> **Extract provided**:
-- BEGIN --

Fears of Gun

I felt the edge of the knife press against my throat. He didn’t push hard but I could feel its presence and maybe, if I really stop and try to remember or, more to the point, imagine, I can feel the coldness of the steel. I’d come to buy dope when the whole thing was nascent. I had no idea of the game. Or the rules. Somehow, I found out that there was a dealer around Melrose and Van Ness. I can’t remember how I ever met him, and it seems so unlikely that I’d even have any inroads to meeting him but for a period I had a pager number and I’d call him and he’d either come to me, after a very long wait or I’d go to him, somewhere near that intersection. Over time, other people, his support team I suppose got involved. This was very early on in my junky history and all of it felt so wild and exciting. At the end of the day, it was just me buying balloons of heroin from some Mexican guy in a shitty car but for a moment there I felt like I was in the rarified air of real junkies like Lou Reed or Nick or Keith. Christ, the things we imagine.

              At some point as is often the case I was handed off to some underling and I’d drive slow around those blocks and look for him. He was a corner guy. Not a pager guy. Corner guys are always hit or miss and sketchy. At the end of it all I had a connection who’d show up in minutes and sell me half ounces of dope and bags of cocaine. But that took many years. Such are the dreams and goals of a junky. A steady, punctual connection with good prices; imagine all your life’s goals reduced to this.

-- END --

> **Dataset excerpt**:
-- BEGIN --

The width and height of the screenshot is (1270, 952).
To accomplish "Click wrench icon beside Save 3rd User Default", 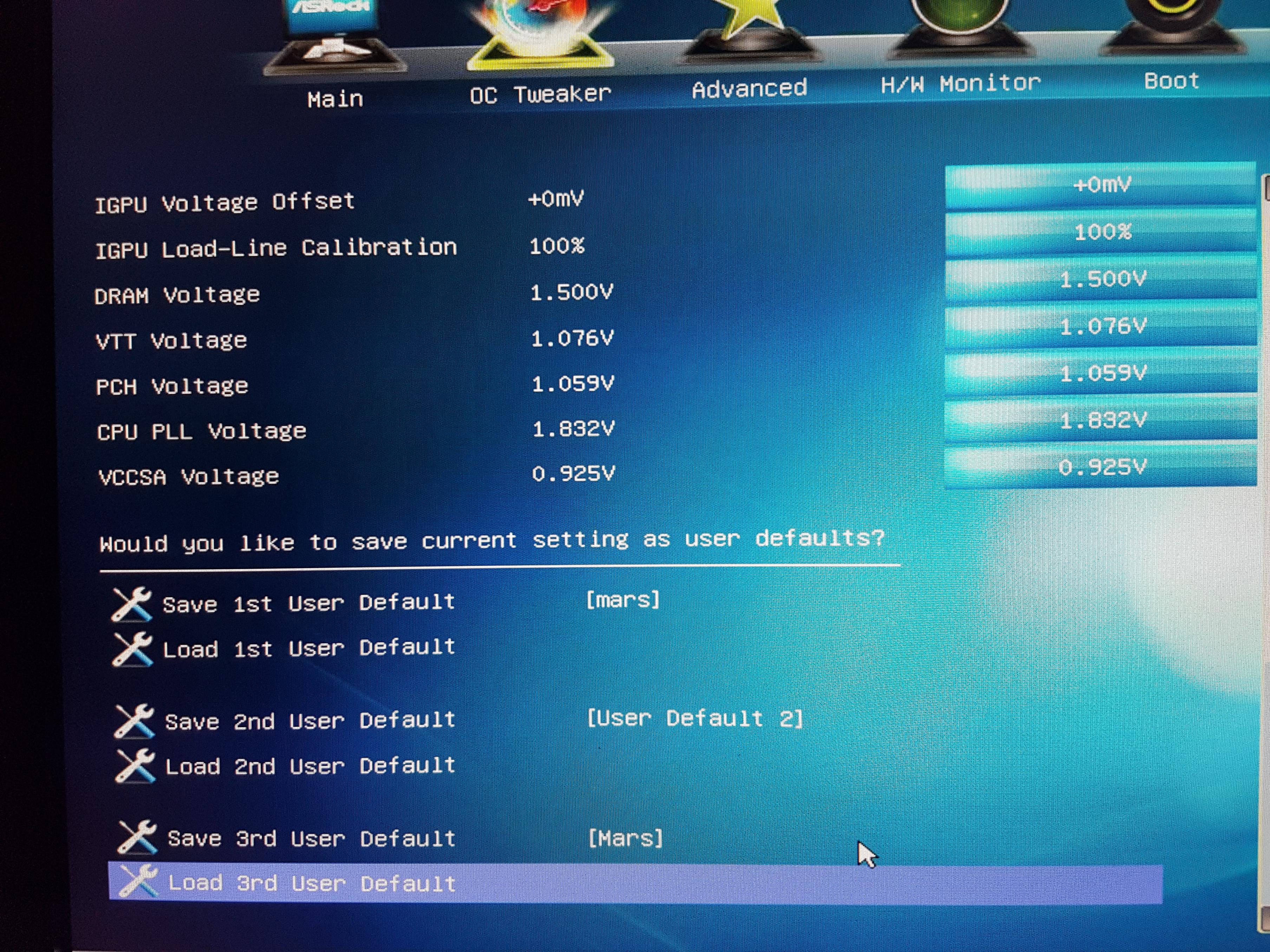I will (x=137, y=837).
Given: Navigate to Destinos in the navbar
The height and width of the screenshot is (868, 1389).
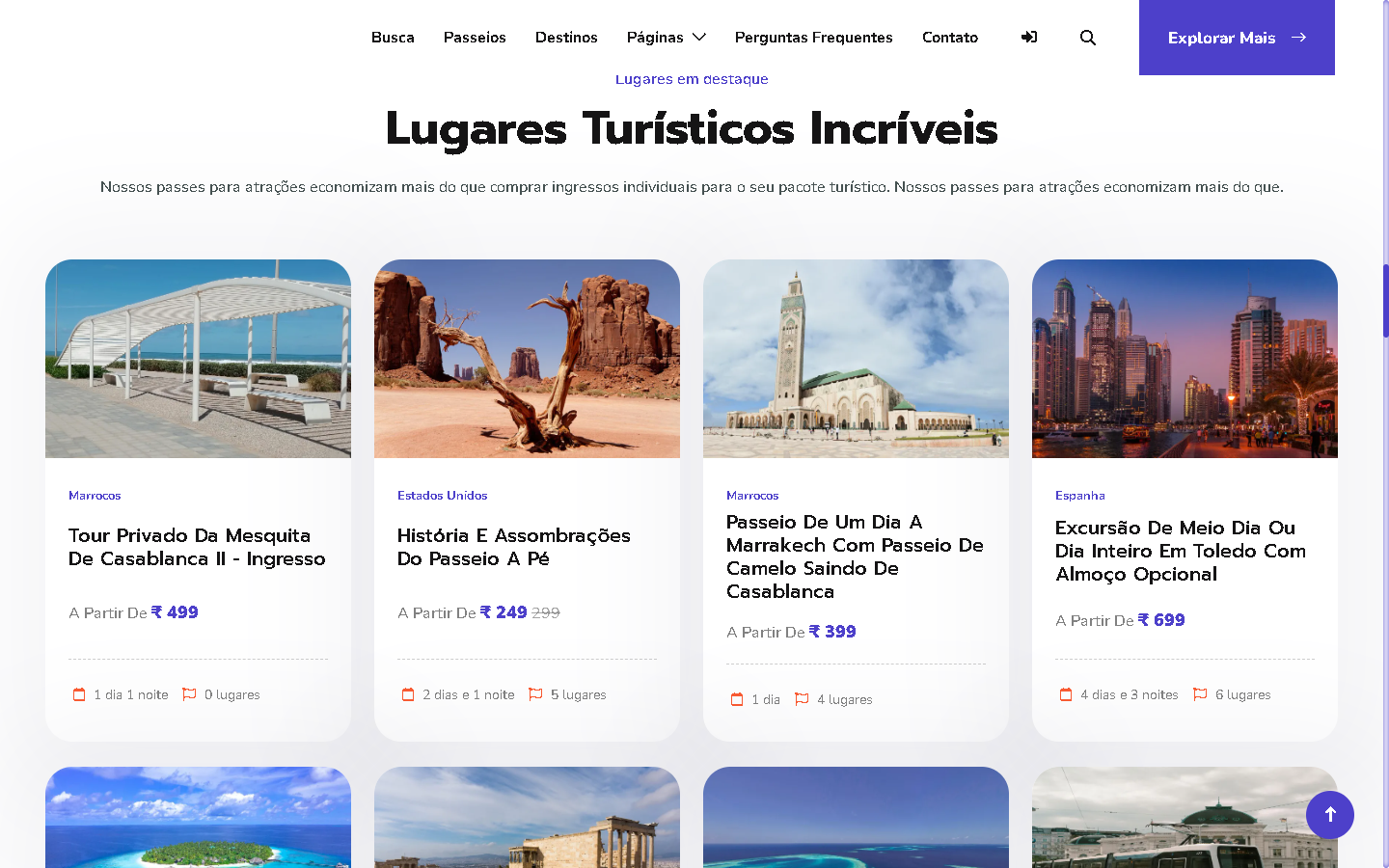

-- END --

> **Directives**:
1. In two sentences, summarize the memoir excerpt "Fears of Gun."
2. Extend the memoir excerpt "Fears of Gun" from its final sentence.

> **Exercise responses**:
1. The narrator recalls the early days of a heroin habit, when buying balloons of heroin from a dealer near Melrose and Van Ness, reached by pager, felt wild and exciting and seemed like the rarified air of real junkies like Lou Reed. Later the narrator was handed off to an unreliable corner dealer, and only after many years found a connection who showed up in minutes with half ounces of dope and bags of cocaine, a goal the narrator describes as all of life's goals reduced to one.

2.
              I drove down Van Ness or maybe some other side street and see my guy. He’s with another kid. By this point, he recognizes my car and I pull over and he gets in. His friend, unknown to me gets in the back. Immediately I feel him push forward and press a knife against my throat. It’s a timid but deliberate presence as if he’s trying to impress the older guy, my guy, and he’s scared but feels compelled. My guy (imagine calling someone who is ready to cut your throat “my guy”) tells me to “give me your money!” And so, I do. I’d just pulled out thirty or so dollars from the new bank account that Leslie and I had just opened. It wasn’t easy. We had to get driver’s licenses and all sorts of stuff to open an account in California. I pulled out the cash and handed it to him. That’s it. The knife moved away, and doors opened and closed and they vanished.

              And so, I went back to the bank to get more money and came right back to the same place in the hopes of finding someone else. All of that happened in about twenty minutes. I get robbed with the edge of a knife at my throat and immediately get more money to try my luck again with the same bunch. I really don’t remember if I copped or not, but I suppose I did. If I didn’t it would have made a much bigger impact on me and I’d remember. Not getting high is a tragedy you remember; having a knife at your throat is a mere anecdote in this world I was slowly walking into.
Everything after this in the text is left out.